At its meeting today, RBA decided to leave the cash rate unchanged at 1.50%. The board believed that holding the stance of monetary policy unchanged today would help with sustainable growth in the economy and achieving the inflation target over time.
The Board judged that holding the stance of monetary policy unchanged at this meeting would be consistent with sustainable growth in the economy and achieving the inflation target over time.
Why did the RBA decide to leave the cash rate unchanged?

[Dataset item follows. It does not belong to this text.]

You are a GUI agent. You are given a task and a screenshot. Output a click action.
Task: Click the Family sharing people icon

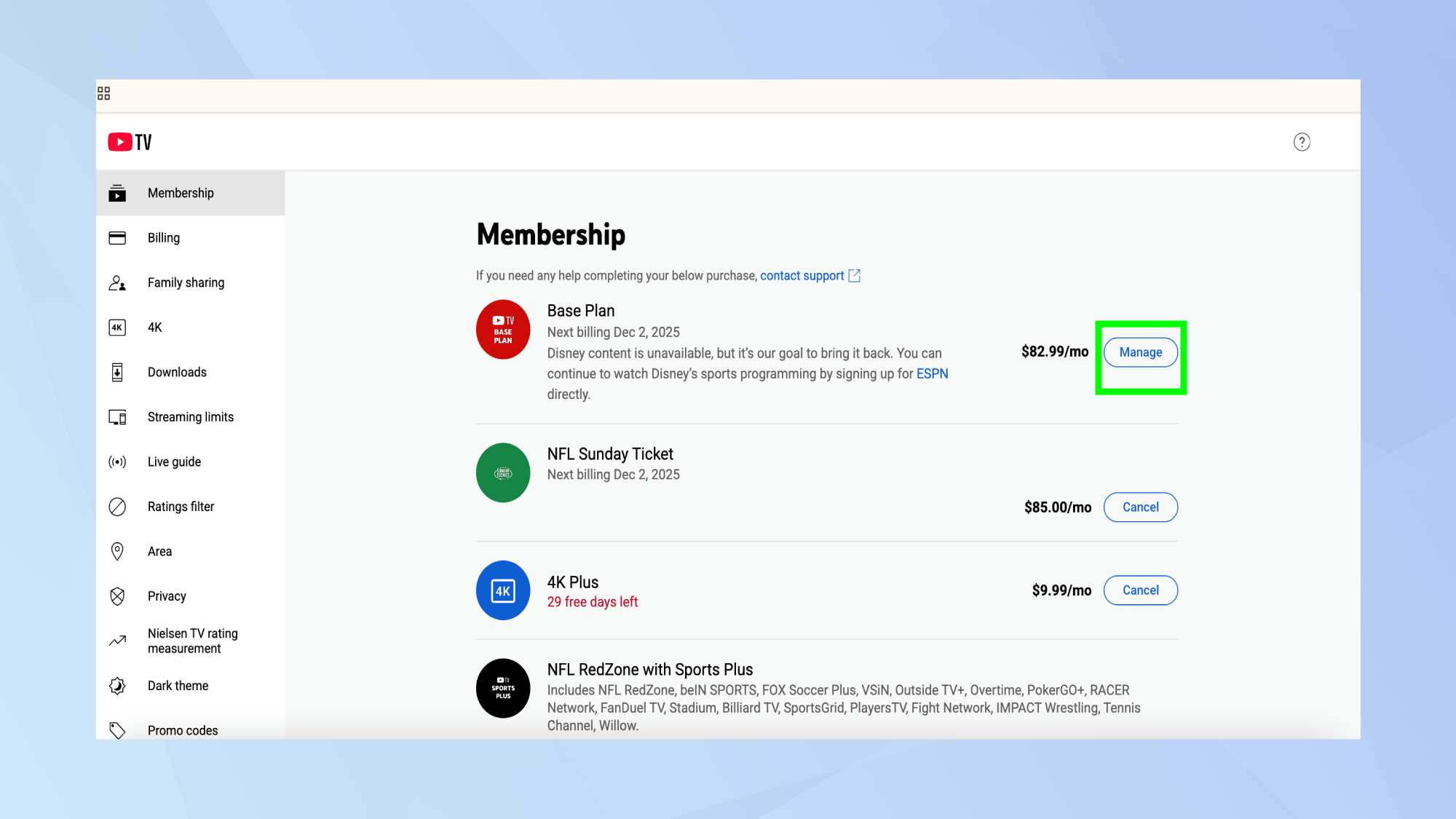click(x=117, y=283)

- Although uncertainties remain, the global economy has picked up since last year. Forecast for global growth have been revised up
- Headline inflation rates have moved higher. Core inflation remain low
- Growth is expected to increase gradually over the next couple of years to a little above 3 per cent. The economy is continuing its transition following the end of the mining investment boom. The depreciation of the exchange rate since 2013 has also assisted the economy in its transition following the mining investment boom
- Indicators of the labour market remain mixed. The unemployment rate has moved a little higher over recent months, but employment growth has been a little stronger
- Lenders have announced increases in mortgage rates, particularly those paid by investors and on interest-only loan
- Inflation picked up to above 2 per cent in the March quarter in line with the Bank’s expectations
- The recently announced supervisory measures should help address the risks associated with high and rising levels of indebtedness
What does all this mean to existing and future borrowers?
- Borrowers with interest only repayments will most likely experience more rate hikes due to supervisory measures
- Apartments prices in the eastern capital cities such as Brisbane, Melbourne, and Sydney will be impacted due to additional supply of apartments in the pipeline over the next couple of years
- To further curb demand, banks might limit loan to value ratios (LVR’s) and tighten their lending policies
However, there could be much more interesting news in the coming weeks for First Home Buyers in the 2017-2018 budget.